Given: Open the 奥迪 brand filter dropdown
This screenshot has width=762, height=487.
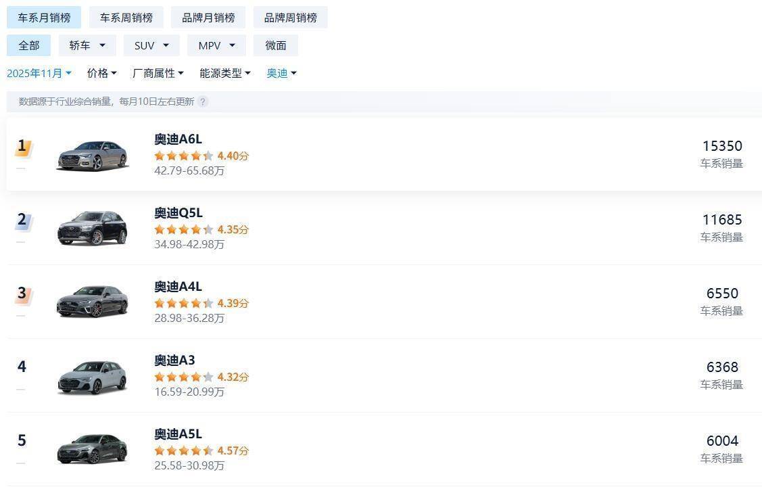Looking at the screenshot, I should coord(281,73).
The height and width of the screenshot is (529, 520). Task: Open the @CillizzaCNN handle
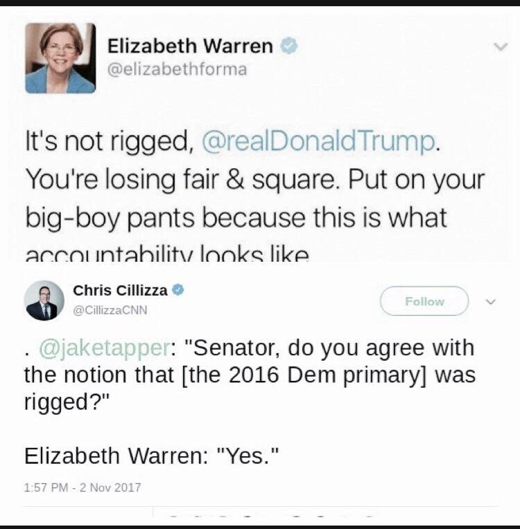tap(110, 310)
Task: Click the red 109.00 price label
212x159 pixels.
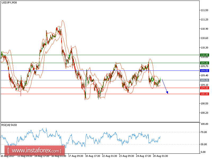Action: (204, 87)
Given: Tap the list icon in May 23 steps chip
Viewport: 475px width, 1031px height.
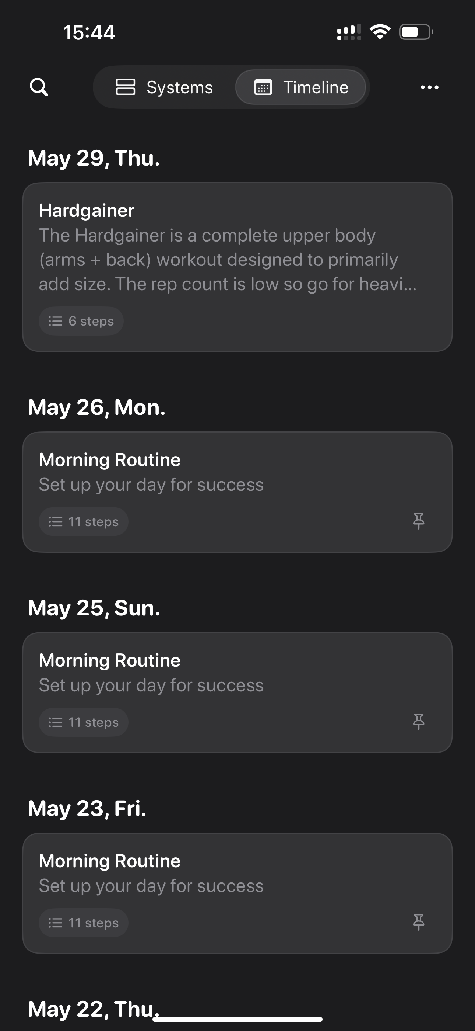Looking at the screenshot, I should tap(56, 923).
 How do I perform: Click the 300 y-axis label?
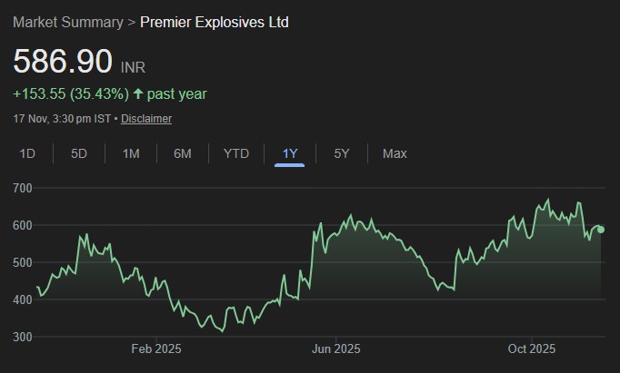click(24, 337)
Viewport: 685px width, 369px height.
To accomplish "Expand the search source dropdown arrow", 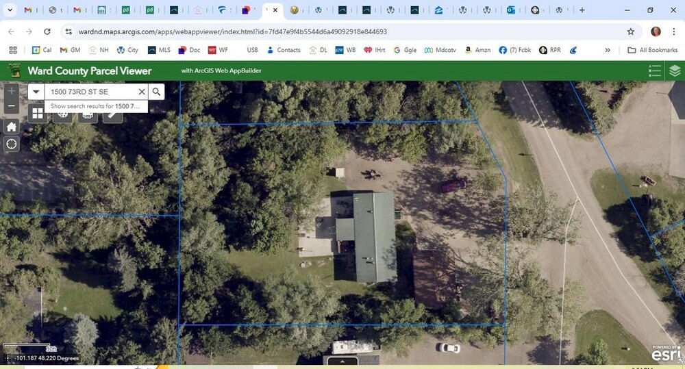I will point(36,92).
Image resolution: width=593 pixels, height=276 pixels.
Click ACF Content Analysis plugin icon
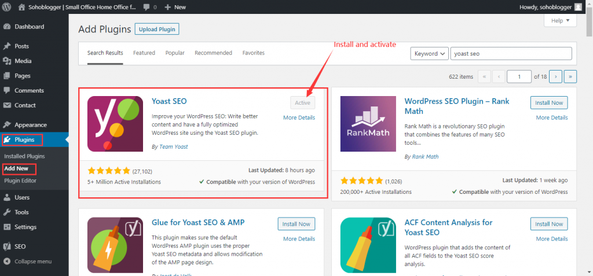coord(368,245)
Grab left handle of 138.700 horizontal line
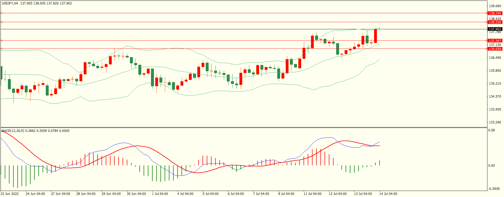The height and width of the screenshot is (197, 504). click(1, 13)
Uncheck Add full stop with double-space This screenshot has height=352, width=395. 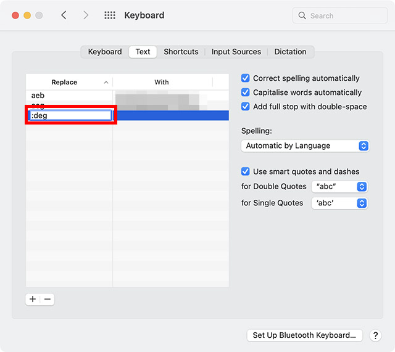click(246, 107)
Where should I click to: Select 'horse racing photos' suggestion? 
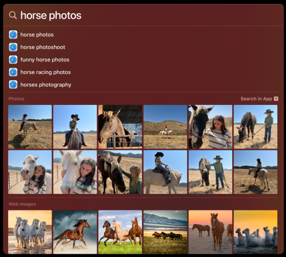pos(46,72)
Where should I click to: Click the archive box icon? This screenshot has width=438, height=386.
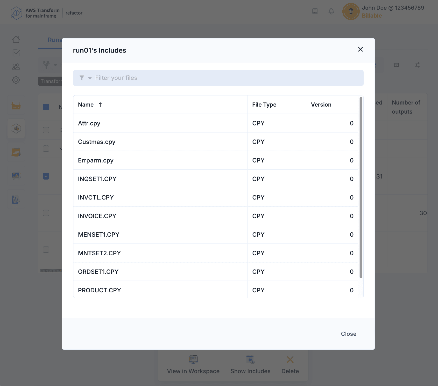point(396,65)
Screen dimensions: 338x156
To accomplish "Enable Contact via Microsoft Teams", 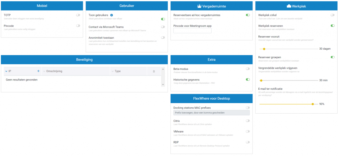I will [163, 27].
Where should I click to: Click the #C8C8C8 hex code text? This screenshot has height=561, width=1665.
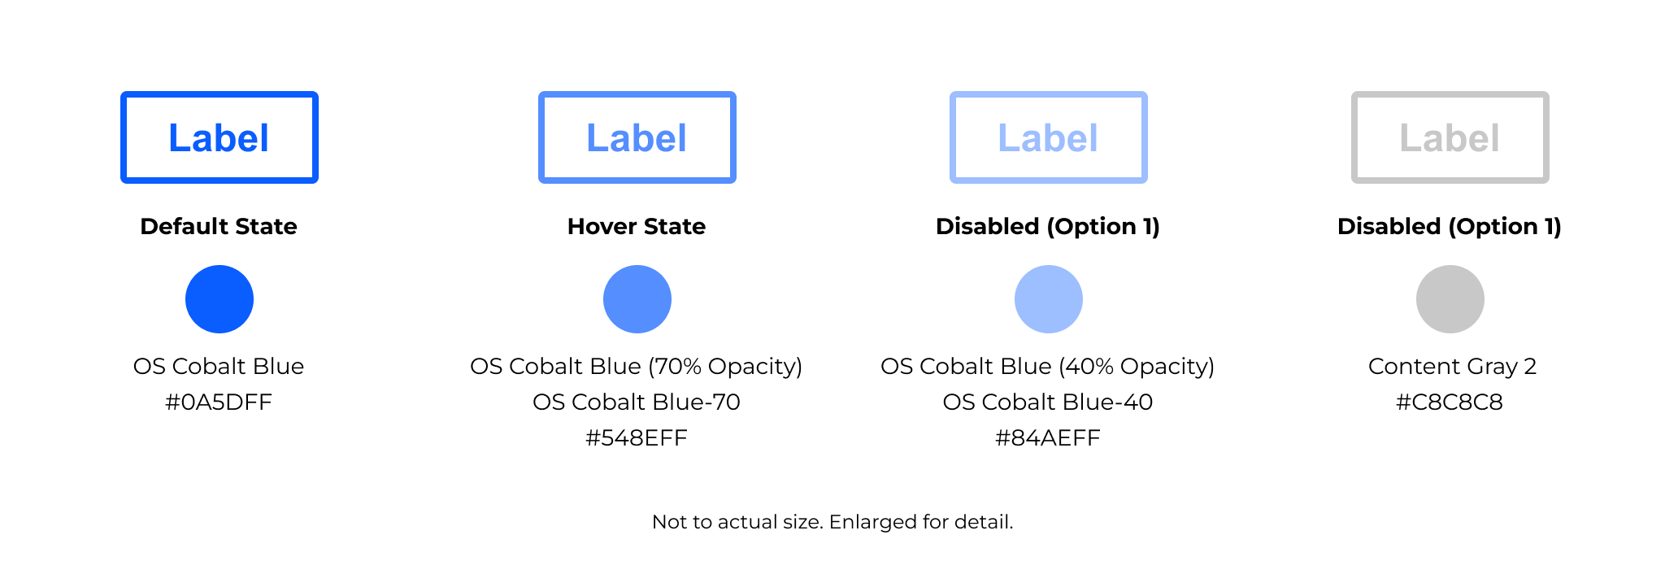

┄┄┄┄┄┄

WHAT YOU WILL DO → When the word "Given" shows up in a line of the entries, pull that line out.

RESPONSE TO THE TASK →
Given: Open the 奥迪 brand filter dropdown
Given: Tap the list icon in May 23 steps chip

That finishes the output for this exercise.